## Start Input data

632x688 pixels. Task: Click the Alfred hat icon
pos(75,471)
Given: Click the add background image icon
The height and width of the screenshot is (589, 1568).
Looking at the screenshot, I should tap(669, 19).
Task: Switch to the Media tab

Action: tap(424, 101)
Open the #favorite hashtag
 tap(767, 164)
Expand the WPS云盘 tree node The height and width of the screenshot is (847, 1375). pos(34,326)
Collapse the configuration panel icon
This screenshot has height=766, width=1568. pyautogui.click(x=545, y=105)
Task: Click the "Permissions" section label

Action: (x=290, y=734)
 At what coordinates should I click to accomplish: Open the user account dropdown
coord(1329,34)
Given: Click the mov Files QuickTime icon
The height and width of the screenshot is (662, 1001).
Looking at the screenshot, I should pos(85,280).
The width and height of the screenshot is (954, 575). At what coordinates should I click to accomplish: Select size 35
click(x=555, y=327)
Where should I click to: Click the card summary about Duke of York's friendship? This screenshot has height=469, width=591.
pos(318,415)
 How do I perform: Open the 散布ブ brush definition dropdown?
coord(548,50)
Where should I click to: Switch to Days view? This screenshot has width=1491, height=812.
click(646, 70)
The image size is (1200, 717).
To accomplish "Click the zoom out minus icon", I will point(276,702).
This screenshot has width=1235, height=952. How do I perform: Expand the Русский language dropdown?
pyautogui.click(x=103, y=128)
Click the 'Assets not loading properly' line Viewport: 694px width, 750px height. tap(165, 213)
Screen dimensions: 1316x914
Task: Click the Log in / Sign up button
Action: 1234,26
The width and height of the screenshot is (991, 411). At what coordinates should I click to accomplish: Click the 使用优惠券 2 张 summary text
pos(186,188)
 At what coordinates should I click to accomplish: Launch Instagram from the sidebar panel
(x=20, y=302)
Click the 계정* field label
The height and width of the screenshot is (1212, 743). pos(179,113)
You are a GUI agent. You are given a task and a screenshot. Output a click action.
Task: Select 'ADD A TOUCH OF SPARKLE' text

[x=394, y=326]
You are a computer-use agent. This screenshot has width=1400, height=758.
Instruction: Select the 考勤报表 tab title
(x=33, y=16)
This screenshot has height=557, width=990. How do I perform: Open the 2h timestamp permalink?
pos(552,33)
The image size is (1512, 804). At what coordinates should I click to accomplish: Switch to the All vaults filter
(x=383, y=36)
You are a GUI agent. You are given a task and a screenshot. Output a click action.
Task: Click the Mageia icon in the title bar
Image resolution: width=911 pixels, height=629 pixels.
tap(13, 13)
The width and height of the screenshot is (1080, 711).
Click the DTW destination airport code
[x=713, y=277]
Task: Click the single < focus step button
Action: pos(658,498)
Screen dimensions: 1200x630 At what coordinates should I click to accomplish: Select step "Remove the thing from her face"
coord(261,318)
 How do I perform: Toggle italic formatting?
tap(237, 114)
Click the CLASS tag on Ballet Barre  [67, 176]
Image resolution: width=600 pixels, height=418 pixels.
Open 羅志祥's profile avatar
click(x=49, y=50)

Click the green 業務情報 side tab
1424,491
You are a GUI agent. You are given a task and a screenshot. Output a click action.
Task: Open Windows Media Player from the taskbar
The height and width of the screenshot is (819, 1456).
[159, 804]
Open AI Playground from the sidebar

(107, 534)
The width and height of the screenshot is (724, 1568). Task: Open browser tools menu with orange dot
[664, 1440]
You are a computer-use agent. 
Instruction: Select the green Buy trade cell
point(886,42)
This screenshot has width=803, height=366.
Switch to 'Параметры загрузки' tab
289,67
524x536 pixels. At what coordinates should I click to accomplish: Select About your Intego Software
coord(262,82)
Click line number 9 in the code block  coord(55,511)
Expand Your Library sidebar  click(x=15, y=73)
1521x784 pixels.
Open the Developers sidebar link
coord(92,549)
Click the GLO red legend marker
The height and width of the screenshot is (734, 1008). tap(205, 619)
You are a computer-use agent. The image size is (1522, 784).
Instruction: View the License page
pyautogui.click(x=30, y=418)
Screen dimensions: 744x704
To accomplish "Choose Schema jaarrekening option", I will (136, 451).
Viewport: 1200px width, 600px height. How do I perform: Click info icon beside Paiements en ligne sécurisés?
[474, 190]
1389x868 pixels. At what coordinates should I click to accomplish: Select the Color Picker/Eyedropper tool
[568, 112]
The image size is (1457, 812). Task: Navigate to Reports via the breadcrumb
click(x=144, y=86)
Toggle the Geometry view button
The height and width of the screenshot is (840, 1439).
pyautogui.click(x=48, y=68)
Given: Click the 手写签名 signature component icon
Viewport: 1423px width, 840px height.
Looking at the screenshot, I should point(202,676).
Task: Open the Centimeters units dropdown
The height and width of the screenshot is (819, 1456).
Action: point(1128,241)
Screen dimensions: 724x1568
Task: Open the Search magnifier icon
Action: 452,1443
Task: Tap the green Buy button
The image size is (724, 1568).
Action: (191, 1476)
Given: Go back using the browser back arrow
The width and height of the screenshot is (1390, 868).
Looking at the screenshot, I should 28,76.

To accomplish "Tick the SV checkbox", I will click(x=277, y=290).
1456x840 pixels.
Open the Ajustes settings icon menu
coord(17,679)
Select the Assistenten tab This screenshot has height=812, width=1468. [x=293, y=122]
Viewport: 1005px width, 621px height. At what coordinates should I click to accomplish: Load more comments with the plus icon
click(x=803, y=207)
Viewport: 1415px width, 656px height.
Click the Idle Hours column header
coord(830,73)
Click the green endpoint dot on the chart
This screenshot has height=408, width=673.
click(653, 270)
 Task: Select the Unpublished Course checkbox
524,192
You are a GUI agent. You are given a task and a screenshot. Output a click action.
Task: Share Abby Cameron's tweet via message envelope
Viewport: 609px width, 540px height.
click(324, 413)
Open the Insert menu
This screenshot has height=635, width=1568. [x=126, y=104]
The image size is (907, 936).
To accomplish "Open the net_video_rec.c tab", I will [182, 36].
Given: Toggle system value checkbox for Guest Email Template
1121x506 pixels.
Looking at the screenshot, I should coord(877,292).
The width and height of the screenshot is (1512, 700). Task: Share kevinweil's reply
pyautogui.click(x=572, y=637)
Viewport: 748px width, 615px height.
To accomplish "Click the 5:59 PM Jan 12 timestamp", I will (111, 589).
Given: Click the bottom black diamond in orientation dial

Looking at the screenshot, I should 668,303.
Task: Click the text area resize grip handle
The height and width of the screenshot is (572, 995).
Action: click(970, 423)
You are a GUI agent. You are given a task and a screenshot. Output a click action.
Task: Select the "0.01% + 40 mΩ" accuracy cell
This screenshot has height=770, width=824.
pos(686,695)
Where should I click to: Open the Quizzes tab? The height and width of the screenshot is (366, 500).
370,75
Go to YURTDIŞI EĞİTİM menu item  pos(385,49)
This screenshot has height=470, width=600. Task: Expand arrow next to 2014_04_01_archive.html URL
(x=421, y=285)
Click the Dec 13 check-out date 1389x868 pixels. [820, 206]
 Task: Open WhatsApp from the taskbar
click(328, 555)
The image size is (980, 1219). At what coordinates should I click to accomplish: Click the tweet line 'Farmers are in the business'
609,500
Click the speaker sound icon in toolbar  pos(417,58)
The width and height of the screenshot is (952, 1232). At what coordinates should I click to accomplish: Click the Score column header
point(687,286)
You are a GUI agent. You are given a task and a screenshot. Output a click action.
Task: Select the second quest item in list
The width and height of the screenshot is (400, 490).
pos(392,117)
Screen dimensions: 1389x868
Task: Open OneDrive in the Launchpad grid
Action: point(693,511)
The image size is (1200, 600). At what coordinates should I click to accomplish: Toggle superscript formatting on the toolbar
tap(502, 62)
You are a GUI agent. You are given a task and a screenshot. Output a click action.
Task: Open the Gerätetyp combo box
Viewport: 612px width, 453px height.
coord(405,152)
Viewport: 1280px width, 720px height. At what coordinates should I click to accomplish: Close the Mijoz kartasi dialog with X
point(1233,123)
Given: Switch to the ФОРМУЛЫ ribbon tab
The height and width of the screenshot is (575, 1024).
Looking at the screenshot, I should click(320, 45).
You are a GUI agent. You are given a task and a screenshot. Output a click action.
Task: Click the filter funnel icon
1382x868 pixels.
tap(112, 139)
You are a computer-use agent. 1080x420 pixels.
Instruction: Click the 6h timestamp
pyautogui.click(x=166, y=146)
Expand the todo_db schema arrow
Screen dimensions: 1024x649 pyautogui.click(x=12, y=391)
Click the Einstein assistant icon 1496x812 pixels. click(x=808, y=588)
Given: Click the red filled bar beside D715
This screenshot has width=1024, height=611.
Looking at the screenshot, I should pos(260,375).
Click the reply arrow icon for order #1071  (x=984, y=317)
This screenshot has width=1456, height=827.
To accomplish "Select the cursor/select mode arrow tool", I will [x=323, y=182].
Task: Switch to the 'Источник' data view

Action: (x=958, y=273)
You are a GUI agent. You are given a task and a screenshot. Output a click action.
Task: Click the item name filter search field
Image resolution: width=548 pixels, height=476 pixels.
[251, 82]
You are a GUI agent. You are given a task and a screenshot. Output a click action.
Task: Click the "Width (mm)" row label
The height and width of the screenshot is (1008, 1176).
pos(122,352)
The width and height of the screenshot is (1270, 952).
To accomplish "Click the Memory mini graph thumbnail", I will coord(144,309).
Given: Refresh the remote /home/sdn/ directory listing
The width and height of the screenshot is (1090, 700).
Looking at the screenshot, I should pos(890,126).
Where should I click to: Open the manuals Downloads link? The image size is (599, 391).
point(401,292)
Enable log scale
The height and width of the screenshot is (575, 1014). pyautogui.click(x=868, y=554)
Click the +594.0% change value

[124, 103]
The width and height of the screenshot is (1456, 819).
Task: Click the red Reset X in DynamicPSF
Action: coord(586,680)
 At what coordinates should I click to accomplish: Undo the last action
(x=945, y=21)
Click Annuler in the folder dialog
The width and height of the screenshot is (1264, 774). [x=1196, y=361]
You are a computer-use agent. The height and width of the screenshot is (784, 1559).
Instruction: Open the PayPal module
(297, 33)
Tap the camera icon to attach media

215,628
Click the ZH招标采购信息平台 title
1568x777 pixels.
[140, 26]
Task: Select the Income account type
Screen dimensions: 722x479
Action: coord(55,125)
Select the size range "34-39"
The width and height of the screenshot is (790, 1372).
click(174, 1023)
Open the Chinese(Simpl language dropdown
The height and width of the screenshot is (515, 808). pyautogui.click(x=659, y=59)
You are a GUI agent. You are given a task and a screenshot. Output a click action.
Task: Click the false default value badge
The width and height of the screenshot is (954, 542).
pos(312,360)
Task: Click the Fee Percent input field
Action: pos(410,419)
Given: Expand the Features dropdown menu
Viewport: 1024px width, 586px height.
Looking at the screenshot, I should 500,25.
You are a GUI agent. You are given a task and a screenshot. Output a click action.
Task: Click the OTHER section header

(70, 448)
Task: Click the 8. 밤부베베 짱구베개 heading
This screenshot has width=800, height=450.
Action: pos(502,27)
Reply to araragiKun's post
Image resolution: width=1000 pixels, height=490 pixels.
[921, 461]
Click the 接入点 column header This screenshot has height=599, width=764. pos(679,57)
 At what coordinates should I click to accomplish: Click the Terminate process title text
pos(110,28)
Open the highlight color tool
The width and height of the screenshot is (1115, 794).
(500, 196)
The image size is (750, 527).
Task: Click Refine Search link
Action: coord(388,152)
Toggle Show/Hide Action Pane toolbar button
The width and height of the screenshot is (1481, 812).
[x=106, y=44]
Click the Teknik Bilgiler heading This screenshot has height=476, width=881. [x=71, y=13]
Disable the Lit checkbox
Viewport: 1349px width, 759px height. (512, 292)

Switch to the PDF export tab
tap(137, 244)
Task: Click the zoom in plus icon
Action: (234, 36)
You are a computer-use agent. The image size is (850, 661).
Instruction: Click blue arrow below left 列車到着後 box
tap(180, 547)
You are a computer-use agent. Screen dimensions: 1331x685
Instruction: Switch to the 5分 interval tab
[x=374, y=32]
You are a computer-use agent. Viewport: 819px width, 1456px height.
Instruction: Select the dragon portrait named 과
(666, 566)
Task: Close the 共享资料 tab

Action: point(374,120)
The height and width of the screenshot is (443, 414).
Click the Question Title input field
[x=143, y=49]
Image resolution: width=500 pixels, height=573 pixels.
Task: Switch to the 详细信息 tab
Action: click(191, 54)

## End Input data

■ Problem statement ■
Reproduce the rows above word for word, from the line containing "Click the speaker" down to the line containing "pyautogui.click(x=166, y=146)", including both of those lines.

■ Exercise answer ■
Click the speaker sound icon in toolbar  pos(417,58)
The width and height of the screenshot is (952, 1232). At what coordinates should I click to accomplish: Click the Score column header
point(687,286)
You are a GUI agent. You are given a task and a screenshot. Output a click action.
Task: Select the second quest item in list
The width and height of the screenshot is (400, 490).
pos(392,117)
Screen dimensions: 1389x868
Task: Open OneDrive in the Launchpad grid
Action: point(693,511)
The image size is (1200, 600). At what coordinates should I click to accomplish: Toggle superscript formatting on the toolbar
tap(502, 62)
You are a GUI agent. You are given a task and a screenshot. Output a click action.
Task: Open the Gerätetyp combo box
Viewport: 612px width, 453px height.
coord(405,152)
Viewport: 1280px width, 720px height. At what coordinates should I click to accomplish: Close the Mijoz kartasi dialog with X
point(1233,123)
Given: Switch to the ФОРМУЛЫ ribbon tab
The height and width of the screenshot is (575, 1024).
Looking at the screenshot, I should click(320, 45).
You are a GUI agent. You are given a task and a screenshot. Output a click action.
Task: Click the filter funnel icon
1382x868 pixels.
tap(112, 139)
You are a computer-use agent. 1080x420 pixels.
Instruction: Click the 6h timestamp
pyautogui.click(x=166, y=146)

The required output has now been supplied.